Tous les acteurs doivent agir en harmonie
Par ailleurs, en aval, la réforme a réduit les délais d’ordonnancement et de paiement ouvrant droit aux intérêts moratoires. Ces délais sont dorénavant fixés pour l’ensemble des marchés à 60 jours dont 45 jours pour l’ordonnateur à compter de la date de constatation du service fait et 15 jours pour le règlement par le comptable public. De plus, face à la non-application systématique des intérêts moratoires en cas de retard de paiement (l’asymétrie des pouvoirs de négociation entre l’Administration et l’entreprise dissuade celle-ci de réclamer son droit), la réforme a fixé un délai de 30 jours maximum pour l’ordonnateur pour procéder à l’ordonnancement des intérêts de retard lorsqu’ils sont dus. A défaut, le comptable public est autorisé à les payer directement sous forme de dépenses sans ordonnancement préalable.

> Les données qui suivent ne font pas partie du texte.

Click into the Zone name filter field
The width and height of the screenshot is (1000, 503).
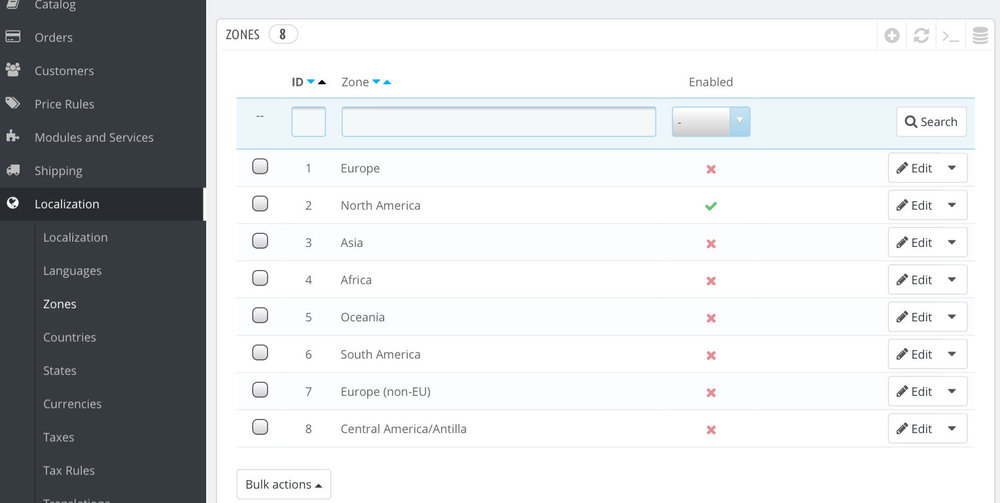pyautogui.click(x=498, y=122)
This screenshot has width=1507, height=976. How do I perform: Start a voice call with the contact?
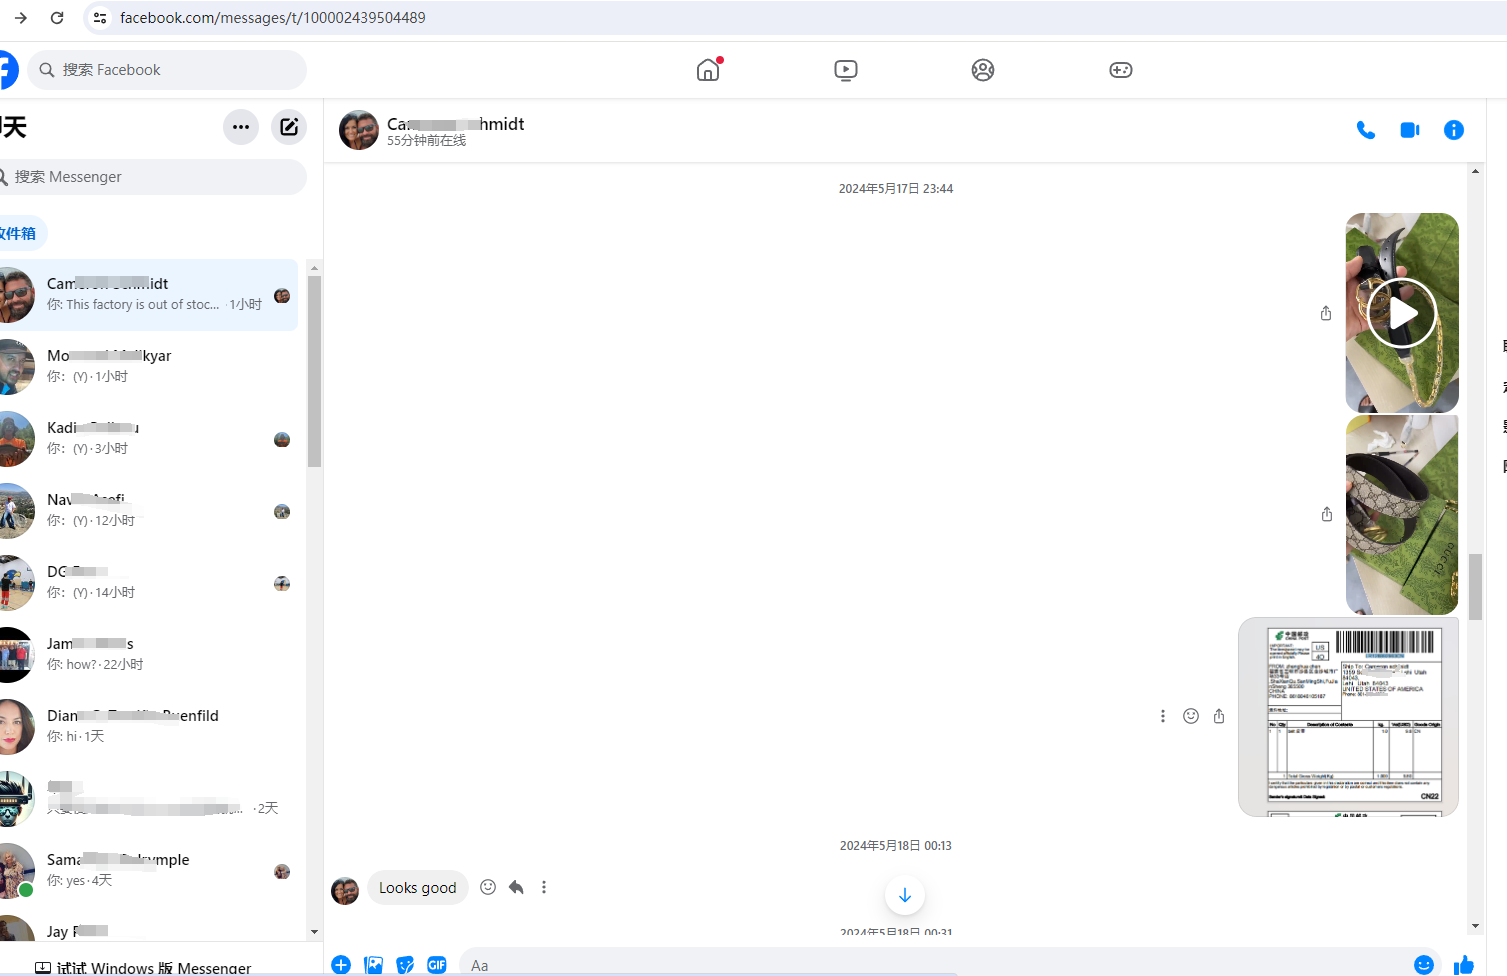click(1365, 130)
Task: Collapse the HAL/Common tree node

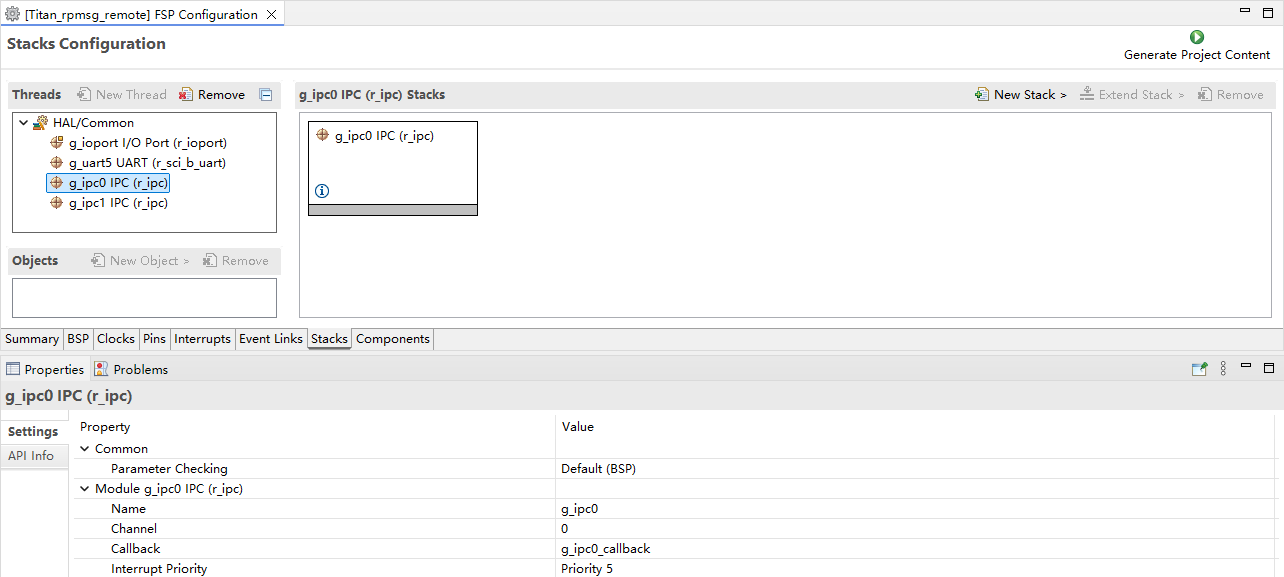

Pour activer cette réforme, celle-ci est déclinée en sept textes dont trois sont déjà adoptés (arrêté du chef du gouvernement n°3-302-15 publié au BO le 17 décembre 2015, décret du 13 mai 2016 et décret du 22 juillet 2016 publié le 4 août). Trois autres projets de décret et une circulaire sont en cours d’adoption à l’examen au niveau du Secrétariat général du gouvernement.
Mais la réforme ne vaut pas seulement par la refonte des textes. Pour M. Bensouda, au-delà des aspects juridiques, la réforme se fonde sur une logique de gestion qui nécessite la formation des ressources humaines et l’amélioration des systèmes d’information pour plus de traçabilité. «On a beau édicter des normes juridiques, on se rend compte finalement que faute d’un dispositif dissuasif et d’une traçabilité claire démontrant les responsabilités, la réforme ne peut produire pleinement ses effets. Administration, opérateurs économiques, institutions de contrôle et société civile doivent agir en harmonie pour mettre en œuvre cette réforme à partir de janvier 2017 et la faire vivre dans la réalité», conclut le trésorier général.